DELEGATES FROM ACROSS AFRICA ATTEND ROUND TABLE ON INSOLVENCY LEGISLATION AND FINANCIAL STABILITY
A lack of effective insolvency legislation is still hindering investment in many parts of Africa. This issue, and ways to implement effective legislation, was under discussion at the Africa Round Table held in Cape Town in late 2015. The Africa Round Table is an annual project founded by Insol International and the World Bank Group.
The theme of this year’s event was Restoring Financial Sector Stability and Promoting Growth – the role of insolvency regimes. The Round Table specifically addressed the issue of the importance of insolvency regimes in maintaining the stability of financial systems, including through the effective resolution of non-performing loans, while also focusing on the role that insolvency plays in promoting access to credit and therefore growth.
“There are currently fewer modern insolvency legislative regimes across Africa than in any other region of the world,” explained Adam Harris, vice president of Insol and a partner at Bowman Gilfillan Africa Group.
“The World Bank’s Doing Business 2015 report states that in Sub-Saharan Africa, recovery is currently 24.1 cents to the US dollar compared to 71.9 cents in OECD countries. There are clearly many different issues facing countries in Africa and the solutions are complex. At the same time it is important for countries to realise that there is a direct correlation between a country’s insolvency regime and the business environment. A sound insolvency system has a direct impact on economic performance,” he noted.
“Legislation protects capital and so investors will look at the legislation in the countries in which they wish to invest. Those with adequate protections and sound mechanisms for exit or resolution, are therefore more likely to attract investment,” Harris said.
John Jeffery, South Africa’s Deputy Minister of Justice and Constitutional Development discussed this issue in his keynote address at the Round Table.
Minister Jeffrey said, “Effective insolvency and creditor rights systems are an important element of financial system stability and can be viewed as a means to foster and sustain growth and development.
“Speaking from the side of government, there are many factors to consider. A modern and well-developed insolvency law is important.
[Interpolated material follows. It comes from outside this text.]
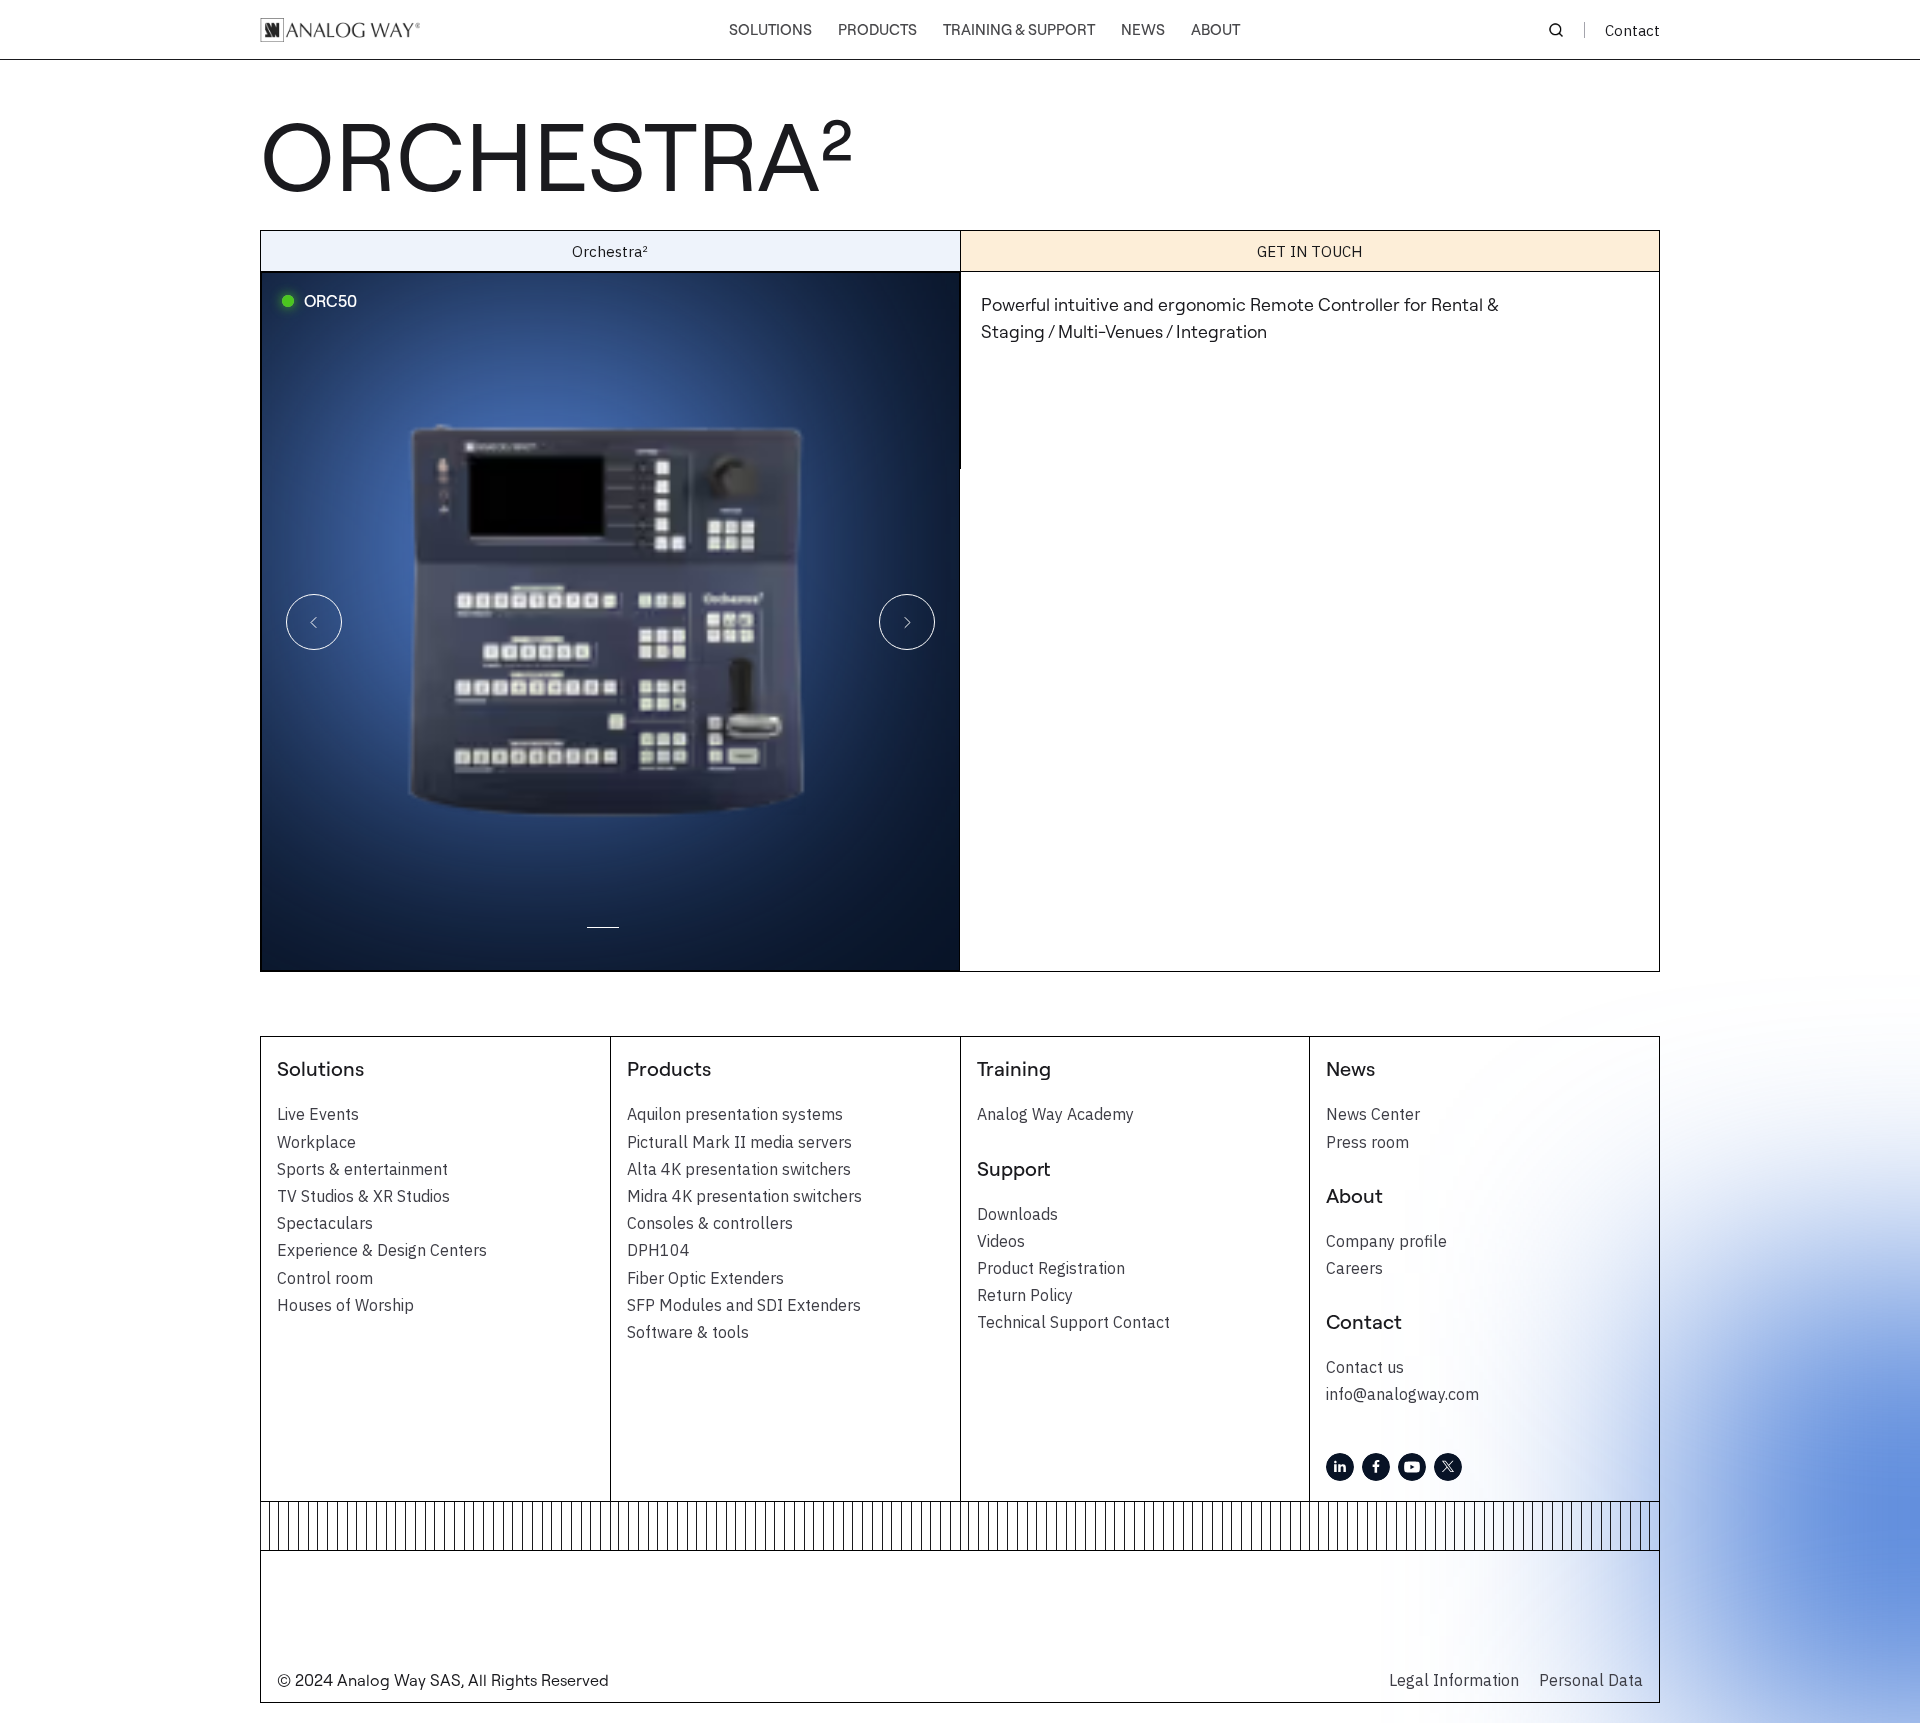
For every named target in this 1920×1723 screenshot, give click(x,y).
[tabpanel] (610, 621)
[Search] (1556, 30)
But it is but one aspect.
“There are a host of other factors at play: Proper implementation is key, as well as creating and maintaining strong institutions, appropriate accounting and auditing standards, access to courts, capable insolvency administrators, proper restructuring regimes, enhanced corporate governance in corporations and financial institutions and effective regulatory oversight.”
The Africa Round Table has grown from an initial meeting of 15 people in Nigeria in 2010, into a sought-after annual event for Pan-African countries. The Round Table focuses on developing professional ties with the goal of improving insolvency and restructuring regimes across the African continent.
The Africa Round Table gathers policy-makers, practitioners and regulators from across Africa to discuss international best practice, matters of mutual interest and cross-border issues in insolvency law. This year, some 115 regulators, lawyers, masters of High Courts, registrars of companies, receivers of revenue, judges and academics from around Africa made their way to Cape Town for the Round Table.
The topics for discussion were chosen by Insol and the World Bank group, which works within countries across Africa on the issue of legislative insolvency reforms. Country delegates from jurisdictions as diverse as Burundi, Botswana, Ghana, Kenya, Mauritius, Malawi, Mozambique, Namibia, Nigeria, Tanzania, Uganda, Zambia, Zimbabwe, and the member countries of OHADA, attended the event.
“The Africa Round Table allows for engagement at the highest level. This peer-to-peer discussion is of great value because it means best practice for insolvency legislation can be benchmarked across Africa. Country delegates talk to each other and learn from the experiences and legislative frameworks in other countries,” noted Harris.
Harris added, “It is rewarding to note that we are now starting to see the ideas germinated in our previous sessions coming into force as insolvency legislation and practice in African jurisdictions."